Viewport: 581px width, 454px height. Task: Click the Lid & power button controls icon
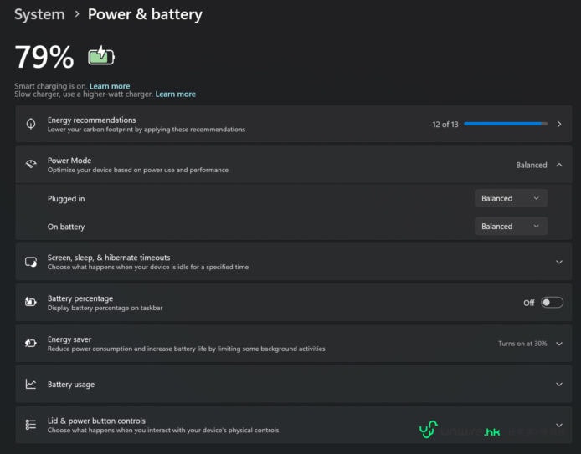[31, 425]
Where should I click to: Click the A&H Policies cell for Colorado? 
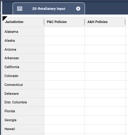(x=105, y=76)
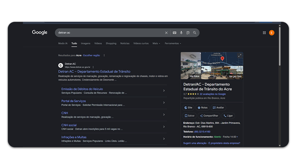Click the magnifying glass search icon
Image resolution: width=297 pixels, height=156 pixels.
(195, 33)
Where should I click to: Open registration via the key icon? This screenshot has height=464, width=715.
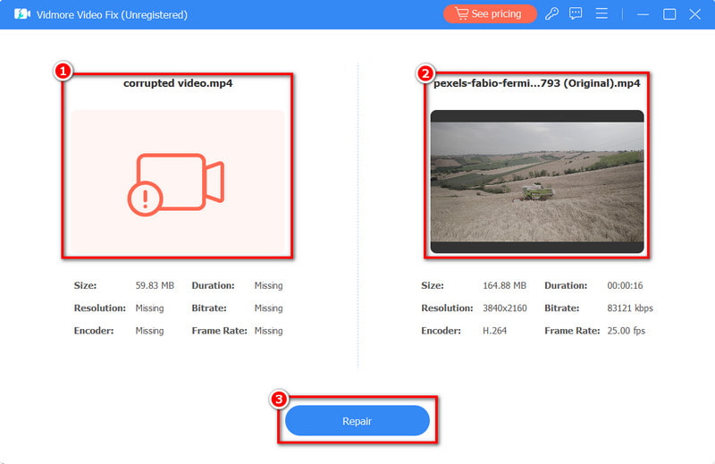pos(553,14)
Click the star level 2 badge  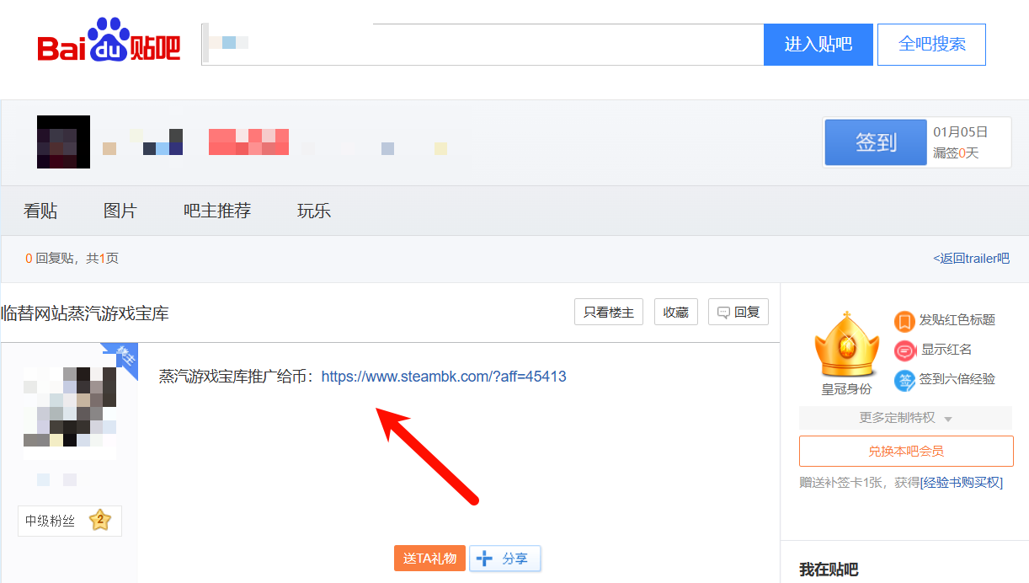[x=99, y=521]
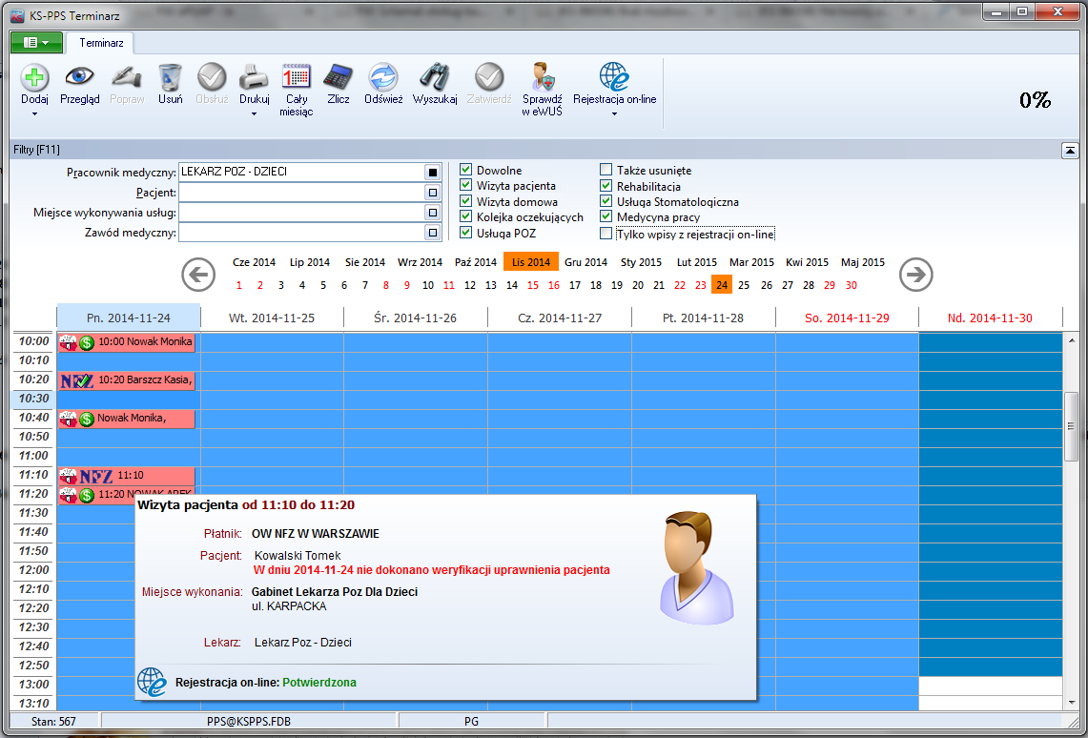Expand the Rejestracja on-line dropdown arrow

click(x=614, y=114)
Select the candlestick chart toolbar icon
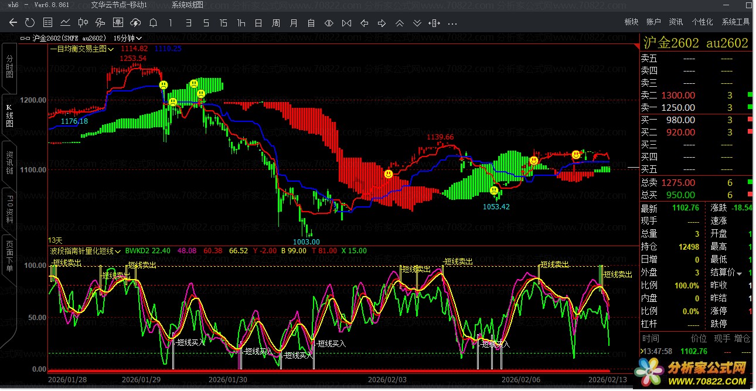The image size is (756, 391). point(83,23)
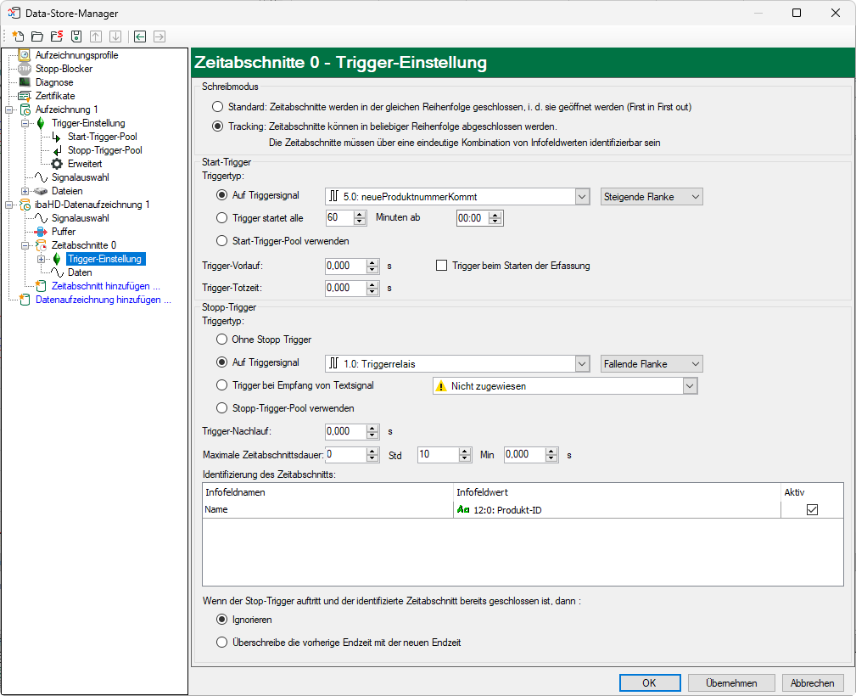
Task: Click the Übernehmen button
Action: [x=730, y=682]
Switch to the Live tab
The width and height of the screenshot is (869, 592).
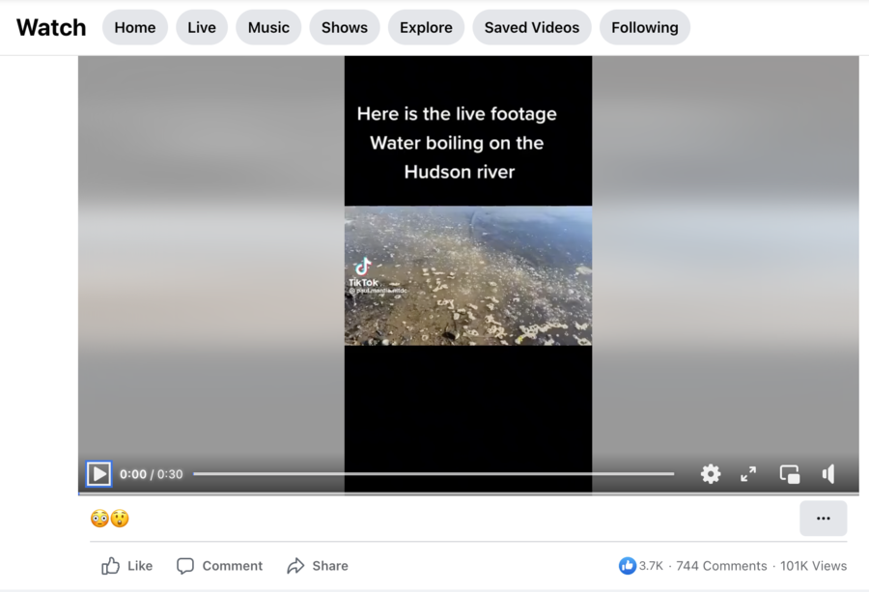(202, 28)
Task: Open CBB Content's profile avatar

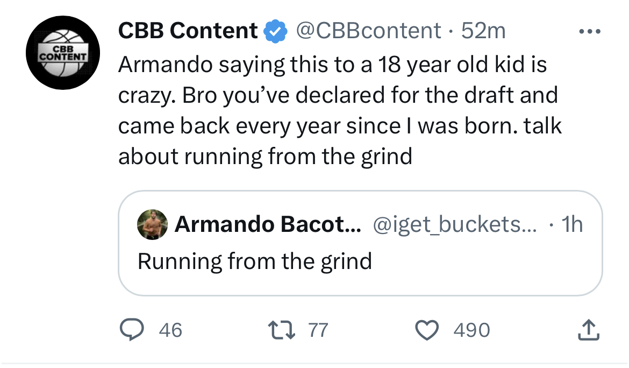Action: (x=63, y=52)
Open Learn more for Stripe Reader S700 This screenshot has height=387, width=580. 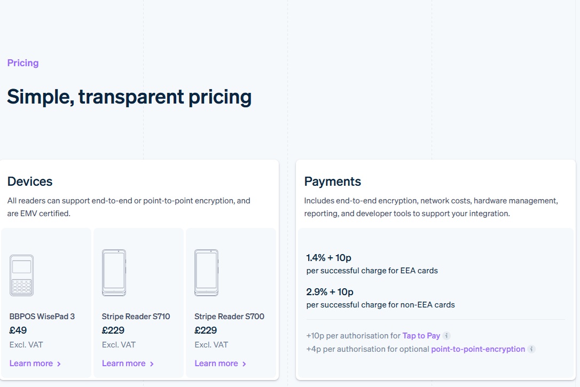[x=217, y=363]
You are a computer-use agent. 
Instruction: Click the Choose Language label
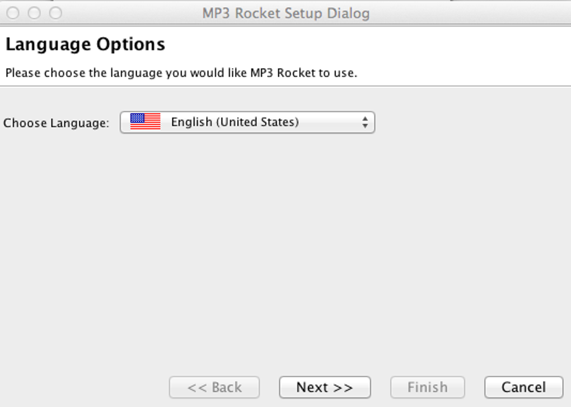coord(56,123)
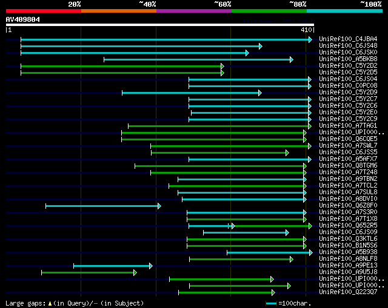The height and width of the screenshot is (308, 388).
Task: Click the UniRef100_A5BKB8 hit label
Action: pyautogui.click(x=348, y=59)
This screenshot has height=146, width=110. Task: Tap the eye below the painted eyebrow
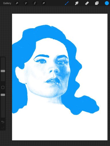click(42, 62)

================================

◆ WHAT NEEDS TO BE DONE ◆
Skip the pictures and copy exactly the lines from the one containing "This screenshot has height=146, width=110." through the end of the material, both ends included.

◆ OUTPUT FOR THIS EXERCISE ◆
This screenshot has height=146, width=110. Task: Tap the eye below the painted eyebrow
click(42, 62)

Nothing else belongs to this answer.